Summary

 This course is designed to introduce  radio astronomical  techniques and scientific results to upper level (mostly junior/senior) undergraduates and first-year graduate students. 

Prerequisites

Students should have taken basic calculus physics courses covering elementary classical mechanics, macroscopic thermodynamics (e.g., the first and second laws of thermodynamics), electromagnetism, and quantum mechanics (quantization of energy and angular momentum). Courses in electromagnetism using vector calculus, special relativity, statistical thermodynamics, advanced quantum mechanics, or astronomy are not required.

Syllabus

The syllabus and lectures will closely follow the excellent web-based course Essential Radio Astronomy, developed by Jim Condon and Scott Ransom, both former staff scientists at National Radio Astronomy Observatory.

Textbook

The textbook is online at the NRAO website: Essential Radio Astronomy. I will be handing out printed copies of the chapters as we get to them, so it won't be necessary to take detailed notes, but it may help to make annotations on the printed lecture notes. I also  students consider purchasing the paperback text Introduction to Radio Astronomy by Burke and Graham-Smith.

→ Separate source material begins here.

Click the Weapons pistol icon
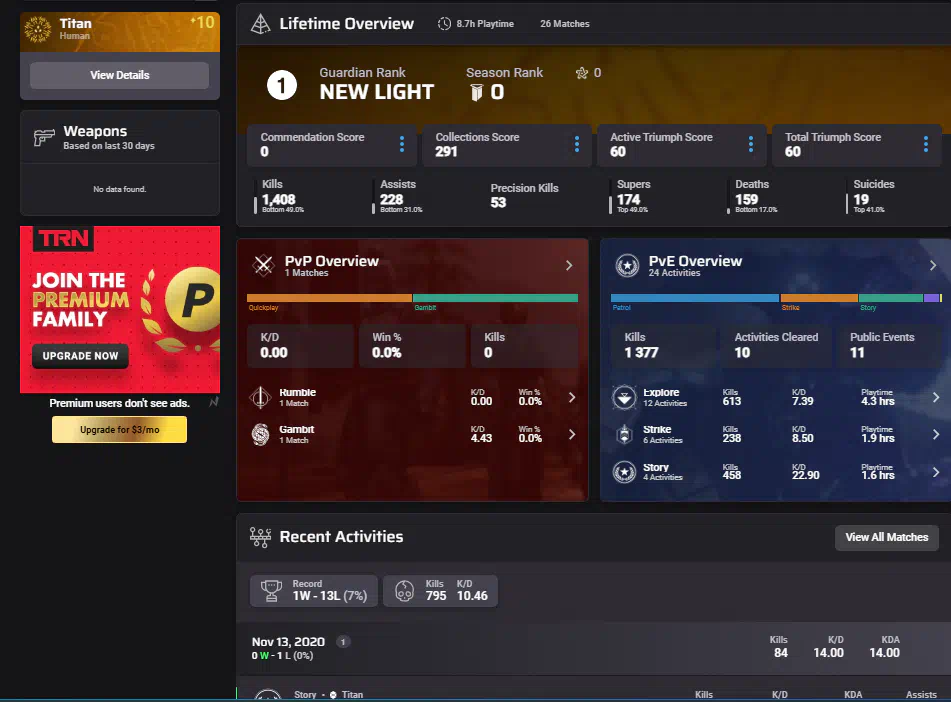[44, 138]
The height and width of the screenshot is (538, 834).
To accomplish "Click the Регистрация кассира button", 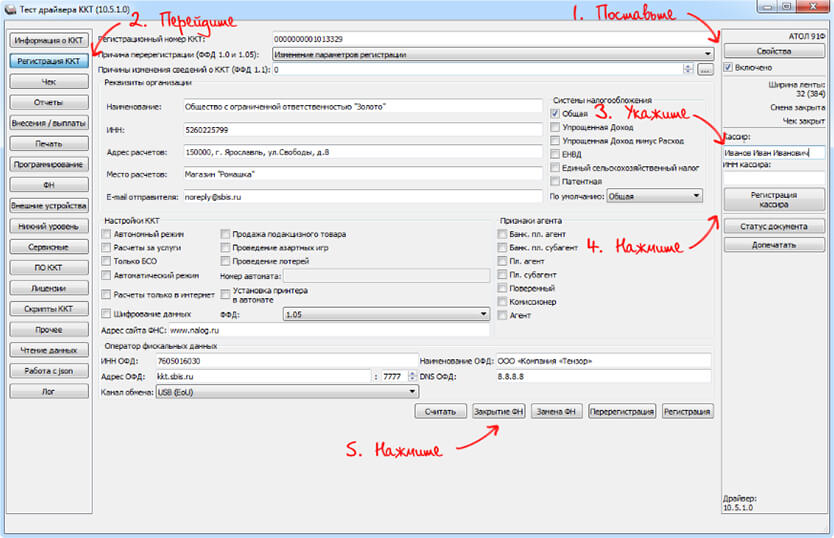I will (773, 199).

                                                                                                                                                                                                                                                                                                                                                    
EVLA Observing project

This class has been allocated a two hour EVLA observing block by the NRAO for use in the course. More details of this program will be made available in late February.

SRT-2 Project Schedule  

We will spend about three weeks after Spring Break testing and observing with a 21-cm radio telescope system, including a phase-array planar antenna, double conversion heterodyne receiver, and FPGA-based spectrometer. We will use this system to observe the Sun and the 21-cm line of neutral hydrogen, mapping its distribution in the galaxy.

Homework  

The most important part of the course, from an individual learning perspective, is the homework. I will assign homework as the beginning of class every Wednesdat, to be due the following Wednesday. 

Exams 

There will be two (or possibly three) take-home exams and a final exam (format TBD).

Project Report

At the end of the semester, each team of students submit a written paper summarizing their VLA observing project, and will give a 10 minute oral summary in class. 

Course Grade 

The course grade (letter grade will include +/- grading) will be determined by the following metrics:

  •  Homeworks   [6 x 5% = 30%]
  •  Hourly exams [2 x 15% = 30%]
  •  EVLA observing project  [20%]
  •  SRT-2 observing project [20%]

Department information and Classroom Procedures

-DEO contact info: Prof. Mary Reno, 203 VAN, 335-1689
- This is three s.h. course. Students are expected to spend two hours preparing for each s. hr. (6 hr/wk).
- Procedure for student complaints is described in Chapter 5 of the CLAS handbook.
- Collegiate policy on plagiarism and cheating is also found in the CLAS handbook.
- Students rights and responsibilities (from CLAS handbook):

"Your responsibilities to this class-and to your education as a whole-include attendance and participation.) You are also expected to be honest and honorable in your fulfillment of assignments and in test-taking situations (the College's policy on plagiarism and cheating is on-line in the College's Student Academic Handbook). You have a responsibility to the rest of the class-and to the instructor-to help create a classroom environment where all may learn. At the most basic level, this means that you will respect the other members of the class and the instructor, and treat them with the courtesy you hope to receive in turn."